GIVEN REQUEST:
Please list every line in the listing below that contains the word "pixels", copying each such line in full.
◇ ◇ ◇ ◇ ◇
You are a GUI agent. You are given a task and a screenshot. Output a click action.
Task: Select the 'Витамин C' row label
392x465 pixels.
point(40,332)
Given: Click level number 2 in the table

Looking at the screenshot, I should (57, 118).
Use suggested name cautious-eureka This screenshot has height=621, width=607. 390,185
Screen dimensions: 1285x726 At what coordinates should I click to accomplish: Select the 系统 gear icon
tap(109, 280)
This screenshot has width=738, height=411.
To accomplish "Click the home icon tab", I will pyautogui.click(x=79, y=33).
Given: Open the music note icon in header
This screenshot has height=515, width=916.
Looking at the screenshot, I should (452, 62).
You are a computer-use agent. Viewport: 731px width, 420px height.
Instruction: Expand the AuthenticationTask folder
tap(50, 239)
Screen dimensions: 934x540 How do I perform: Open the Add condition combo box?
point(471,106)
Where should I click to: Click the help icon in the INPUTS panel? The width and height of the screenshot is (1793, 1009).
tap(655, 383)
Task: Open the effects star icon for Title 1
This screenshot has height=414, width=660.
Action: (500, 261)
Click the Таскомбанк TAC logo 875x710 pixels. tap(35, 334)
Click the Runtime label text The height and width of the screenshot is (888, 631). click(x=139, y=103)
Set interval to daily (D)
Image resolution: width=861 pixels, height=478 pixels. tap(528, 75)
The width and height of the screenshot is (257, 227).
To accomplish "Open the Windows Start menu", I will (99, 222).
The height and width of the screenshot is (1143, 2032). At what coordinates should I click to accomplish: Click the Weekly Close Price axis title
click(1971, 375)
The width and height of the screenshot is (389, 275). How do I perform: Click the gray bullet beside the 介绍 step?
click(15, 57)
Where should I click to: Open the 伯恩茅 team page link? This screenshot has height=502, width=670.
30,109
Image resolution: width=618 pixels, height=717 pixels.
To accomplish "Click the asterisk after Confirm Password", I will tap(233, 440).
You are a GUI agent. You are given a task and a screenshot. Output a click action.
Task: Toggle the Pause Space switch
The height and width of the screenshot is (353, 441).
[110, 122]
◇ ◇ ◇ ◇ ◇
THE SOLUTION:
392x465 pixels.
Click the Таскомбанк TAC logo 875x710 pixels. tap(35, 334)
Image resolution: width=861 pixels, height=478 pixels. tap(528, 75)
Image resolution: width=618 pixels, height=717 pixels.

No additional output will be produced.